In the  meantime Dan has also sometimes flown solo, as NAD, but often together with Nick The Record. Teaming up with Stuart “Chuggy” Leath’s Emotional Rescue, as the London label licensed gear from Noel Williams’ Miami-based Konduko and Tashamba imprints. Reimagining reissued tropical disco dynamite by names such as Der-Mer, Phillip & Lloyd, Reanna Coleman, and King Sporty…

Carl & Carol Jacobs / Robot Jam / Emotional Rescue / 2015

carol jacobs robot jam

Carl and Carol Jacobs are a Calypso / soca couple from Trinidad. In the mid to late 1980s, while based in Miami, they released a few singles, and an album, on Eddy Grant’s label, ICE. Chuggy picked up on Robot Jam, and Dan and Nick did the honours, producing a dope drum machine workout of afro-electro proto-house. Borrowing the chants from both Ozo’s Anambra and Babatunde Olatunji’s Gin Go Lo Ba, while also referencing Rockmaster Scott, this dynamite dubbed-out extension also sounds like it might, at any moment, launch into Don’t Go Lose It Baby, Hugh Masekela’s Loft favourite.

The Incredible Heathen Band / He Touched Me / Record Mission / 2016

Between 2015 and 2016 Dan and Nick put out a series of 6 E.P.s on a label whose moniker was Record Mission. My favourite is #3, which features the track, He Touched Me. An end-of-the-night gospel groove (check Discogs if you want to ID the OG), this is pieced together to preach self-belief rather devotion to any monotheistic god. Suggesting faith might be better placed in friends and family, it’s a most excellent score of an “everybody join hands” / club group hug moment.

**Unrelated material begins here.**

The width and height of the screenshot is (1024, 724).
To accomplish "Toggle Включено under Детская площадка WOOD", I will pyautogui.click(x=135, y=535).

No Commercial value record mission

East-West / Can’t Face The Night / Emotional Rescue / 2022

East West - Can't Face The Night - Emotional Rescue

East-West’s Can`t Face The Night was emotionally rescued from a 1984 promo-only release originally on pioneering UK label, Indipop. Dan and Chuggy partnered to produce an incredible rework that breaks everything down – Bollywood strings, tabla, sitar, disco b-line and hand claps – and then slowly builds it back up. At the time I said it was like “a marriage between Mandy Smith and Jhalib.”

Kim Yaffa / Once Bitten / New Islands / 2024

kim yaffa once bitten

Kim Yaffa’s Once Bitten was another lost `80s gem. This one was rediscovered and polished by L.A. label, New Islands. Nick and Dan dust it down, and whisk it off to The White Isle, cleverly editing 6-string snippets into Spanish guitar solos and making it over as Mediterranean pop. It’s hard to imagine this not being in a top 10 of Belearic beats when we get to the end of 2024.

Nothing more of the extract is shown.